Nella relazione conosciamo la storia di Asha, una ragazza di 11 anni che vive ad Assam, in India. In quanto forti sostenitori dell’uguaglianza di genere, è difficile non commuoversi leggendo quali difficoltà creino le mestruazioni ad Asha quando deve andare a scuola. 

“A volte non vado a scuola perché è impossibile rimanere tutto il giorno seduta senza potermi lavare e cambiare, evitando che gli insegnanti e i miei compagni sappiano che ho il ciclo”, ci confessa. 

Purtroppo Asha non è la sola a vivere questa esperienza. I tabù e il senso di vergogna che aleggiano sulle mestruazioni sono tali da tenere davvero lontane le ragazze dalla scuola e le donne dal lavoro.

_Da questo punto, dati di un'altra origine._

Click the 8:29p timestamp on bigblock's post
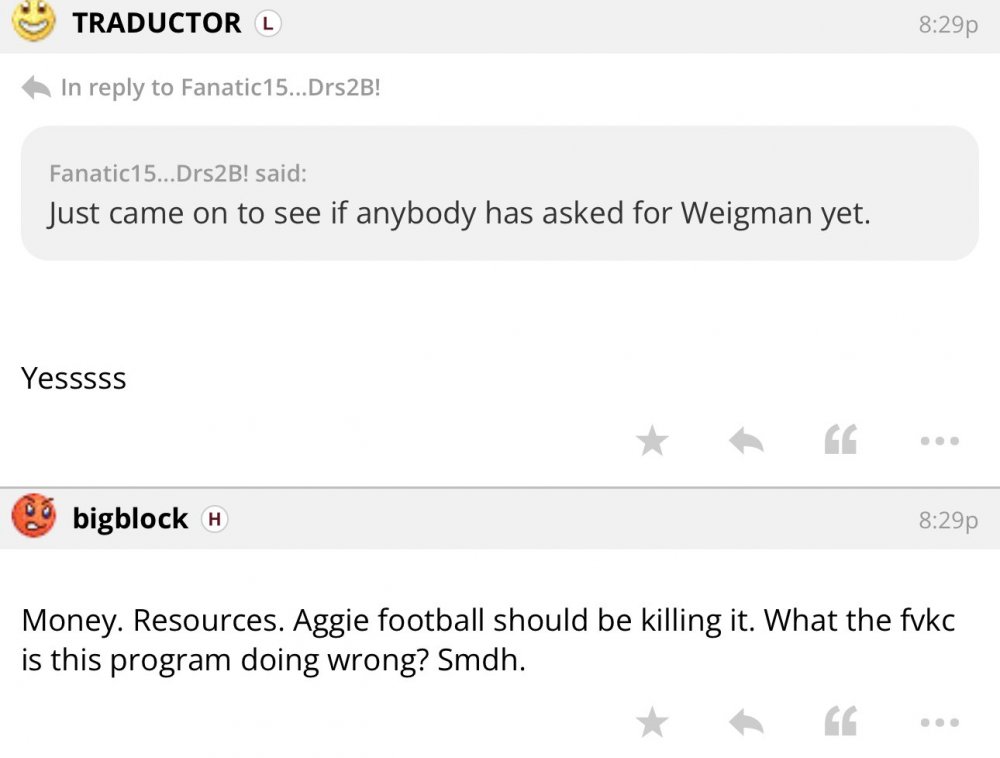The height and width of the screenshot is (758, 1000). (948, 520)
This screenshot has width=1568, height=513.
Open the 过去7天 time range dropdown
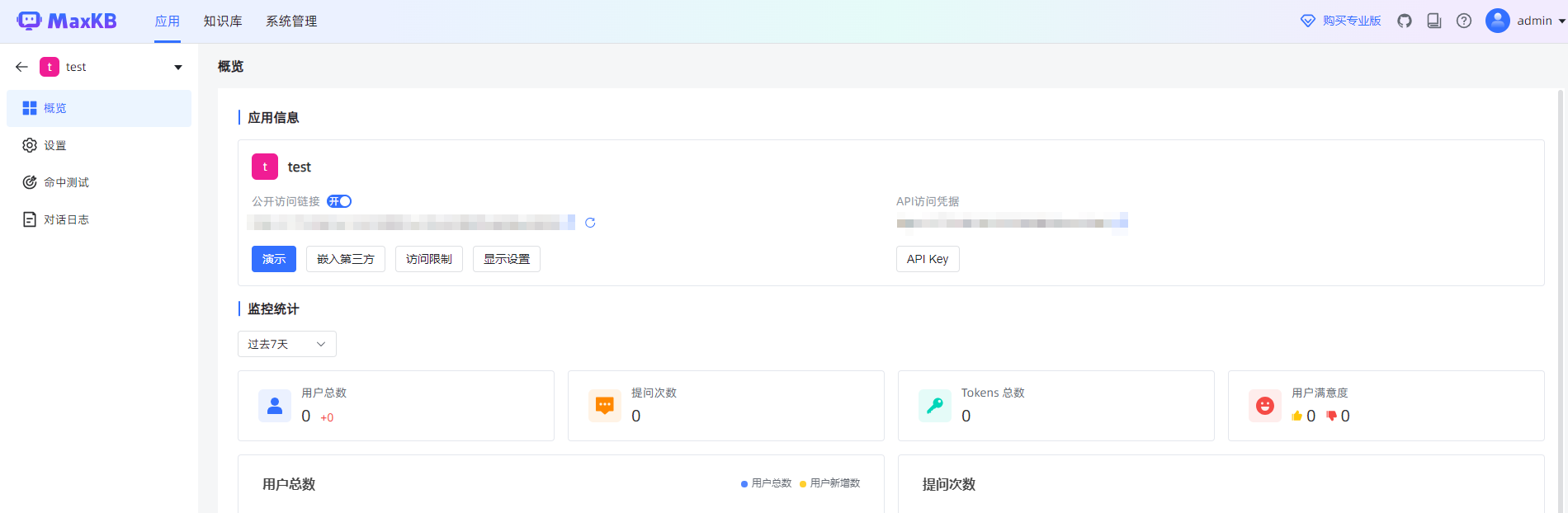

Cosa accadrebbe se riuscissimo a infrangere i tabù e iniziassimo a integrare in prospettiva la gestione dell’igiene mestruale nella pianificazione urbana? Non solo Asha avrebbe le stesse opportunità di tutti di godere dei diritti umani fondamentali e frequentare la scuola, ma si creerebbe anche un percorso globale verso l’emancipazione femminile e la realizzazione del pieno potenziale umano attraverso la collaborazione tra i due sessi. 

Per me sono queste implicazioni sociali che definiscono il vero significato dei concetti di igiene e salute. Nella relazione si può vedere come, insegnando ai bambini a lavarsi le mani, migliori anche la qualità dell’istruzione, che l’accesso ai bagni è fondamentale per consentire alle donne di entrare nel mondo del lavoro, e come la presenza di stimoli visivi e presidi per l’igiene delle mani nelle strutture sanitarie contribuisca a mitigare la resistenza antimicrobica. 

Questi sono tutti esempi di come gli investimenti in igiene e salute favoriscano il progresso sociale. Spesso le risorse necessarie sono molto meno di quanto potremmo pensare. E anche quando sono richiesti investimenti significativi, la contropartita per i singoli e la società è sempre superiore. 

Oggi sappiamo bene cosa occorre in termini di igiene e salute per creare una società in cui tutti abbiano le stesse opportunità di realizzare i propri diritti. 

Spero sinceramente che troviate la relazione tanto interessante e importante quanto me. Per tradurre questi spunti in fatti concreti, dobbiamo collaborare tutti.